About conventional ventilation with VT, in addition to the lower volutrauma, the more precise tidal volume reduces the variation of carbon dioxide partial pressure (PCO_2_), consequently maintaining a more stable cerebral blood flow and reducing the risk of brain injuries. A meta-analysis found that infants ventilated using this modality, when compared to conventional pressure-limited ventilation, had lower rates of death, bronchopulmonary dysplasia (BPD), severe cranial ultrasound abnormalities, hypocarbia, and duration of ventilation.5
In the case of HFOV, the reduction in volutrauma is associated with the lower tidal volume provided.6^,^7 Compared to pressure-limited ventilation, randomized trials yielded lower pulmonary hemorrhage rates and duration of ventilatory support in the neonatal period and superior lung function in adolescence.8^,^9 However, a meta-analysis comparing these ventilation modalities found only a small reduction in the risk of BPD with HFOV, along with an increased risk of acute air leaks such as pneumothorax or interstitial emphysema.10
In HFOV, the high-frequency tidal volume (VThf) is directly proportional to the amplitude and inversely proportional to the applied frequency. Several factors can cause undesirable fluctuations in VThf. For example, changes in lung compliance at a fixed amplitude can alter the delivered VThf, while increased secretions can disrupt the oscillatory flow and hence reduce VThf. Additionally, spontaneous breathing during ventilation may result in fluctuations in VThf. These variations increase the risk of air leaks. Also, they can destabilize PCO_2_ levels, leading to dangerous variations in cerebral blood flow, and compromising neuroprotection.7
In this sense, a new strategy has been proposed to combine HFOV and VT, fixing VThf at a target value. This modality can deliver a more stable VThf, as the amplitude is continuously adjusted based on the last expiratory volume obtained. In a fixed VThf, PCO_2_ washout is directly proportional to the frequency, similar to conventional ventilation.11^,^12
Despite the proposal of HFOV with VT in reducing disturbances in VThf and CO_2_ removal, its benefits compared to conventional HFOV remain unclear in preterm infants [7,13]. Therefore, the authors performed a systematic review to assess if, in preterm infants under 44 weeks of corrected age, clinical and ventilatory outcomes differ between HFOV with and without VT.
Sources
This systematic review was performed following the Preferred Reporting Items for Systematic Reviews and Meta-Analyses (PRISMA) statement guidelines and the Cochrane Handbook of Systematic Reviews of Interventions recommendations.14^,^15
The authors systematically searched PubMed, Embase, Cochrane Library, International Clinical Trials Registry Platform (ICTRP), and ClinicalTrials.gov to identify eligible studies. In addition, references from possible included publications were evaluated for additional studies. The search was delimited from inception until August 4th, 2024, in all the databases mentioned. The full search strategy applied was: (neonatal OR neonate OR neonat OR newborn OR premature OR preterm OR infant OR infants) AND (high-frequency OR “high frequency” OR “high frequency ventilation” OR “high frequency oscillatory ventilation”) AND (“volume guarantee” OR “volume-guarantee” OR “volume targeted” OR ”volume-targeted”)*. No time limit was determined for the research process.

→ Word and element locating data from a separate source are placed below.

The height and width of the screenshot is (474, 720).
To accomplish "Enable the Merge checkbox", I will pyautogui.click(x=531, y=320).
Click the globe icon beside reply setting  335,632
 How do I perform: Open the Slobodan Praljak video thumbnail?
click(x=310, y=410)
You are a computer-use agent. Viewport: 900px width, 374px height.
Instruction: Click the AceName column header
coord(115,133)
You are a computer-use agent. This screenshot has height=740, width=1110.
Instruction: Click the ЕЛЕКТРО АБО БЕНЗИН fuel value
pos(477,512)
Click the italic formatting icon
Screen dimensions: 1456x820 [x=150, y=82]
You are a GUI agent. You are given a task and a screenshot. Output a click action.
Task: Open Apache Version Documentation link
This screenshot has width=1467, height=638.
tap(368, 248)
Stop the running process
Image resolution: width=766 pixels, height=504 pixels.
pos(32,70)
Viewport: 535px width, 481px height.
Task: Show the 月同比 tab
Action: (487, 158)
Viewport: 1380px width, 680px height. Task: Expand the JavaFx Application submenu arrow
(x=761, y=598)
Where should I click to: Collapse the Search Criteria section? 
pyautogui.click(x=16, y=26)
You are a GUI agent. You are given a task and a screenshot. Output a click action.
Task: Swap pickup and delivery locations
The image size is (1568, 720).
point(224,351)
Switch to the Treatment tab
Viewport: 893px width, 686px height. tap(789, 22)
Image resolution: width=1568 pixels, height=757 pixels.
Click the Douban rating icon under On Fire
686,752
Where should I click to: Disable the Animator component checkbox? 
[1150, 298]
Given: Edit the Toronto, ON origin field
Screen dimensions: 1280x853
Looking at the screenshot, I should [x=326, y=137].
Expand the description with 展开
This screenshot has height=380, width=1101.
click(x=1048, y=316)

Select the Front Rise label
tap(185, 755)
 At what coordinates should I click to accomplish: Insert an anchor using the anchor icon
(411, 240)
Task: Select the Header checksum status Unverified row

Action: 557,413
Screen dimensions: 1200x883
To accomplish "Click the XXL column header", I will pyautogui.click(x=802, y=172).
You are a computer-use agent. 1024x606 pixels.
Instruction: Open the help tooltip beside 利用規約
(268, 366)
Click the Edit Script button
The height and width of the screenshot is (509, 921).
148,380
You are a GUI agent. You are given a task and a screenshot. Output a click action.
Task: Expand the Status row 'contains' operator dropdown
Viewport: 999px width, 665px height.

Two authors independently performed the study selection process, data extraction from eligible articles, and quality assessment. All conflicts were resolved through consensus. Inclusion criteria were randomized or non-randomized studies that compared HFOV with and without VT, in neonates under 44 weeks corrected postnatal age. Studies that evaluated only HFOV with VT or without VT were excluded (Supplementary Table).
Two authors independently performed the quality assessment, using the revised Cochrane risk-of-bias tool for randomized trials (ROB2), and the Risk of Bias In Non-Randomised Studies of Interventions (ROBINS-I) for randomized and observational studies, respectively.16^,^17 Disagreements were resolved through consensus.
Rates of BPD at 36 weeks postmenstrual age were defined as the primary outcome. Secondary outcomes were VThf, amplitude and carbon dioxide partial pressure (PCO_2_) variability, episodes of hypocarbia, hypercarbia or hypoxemia, duration of mechanical ventilation, rates of intraventricular hemorrhage (IVH), and mortality.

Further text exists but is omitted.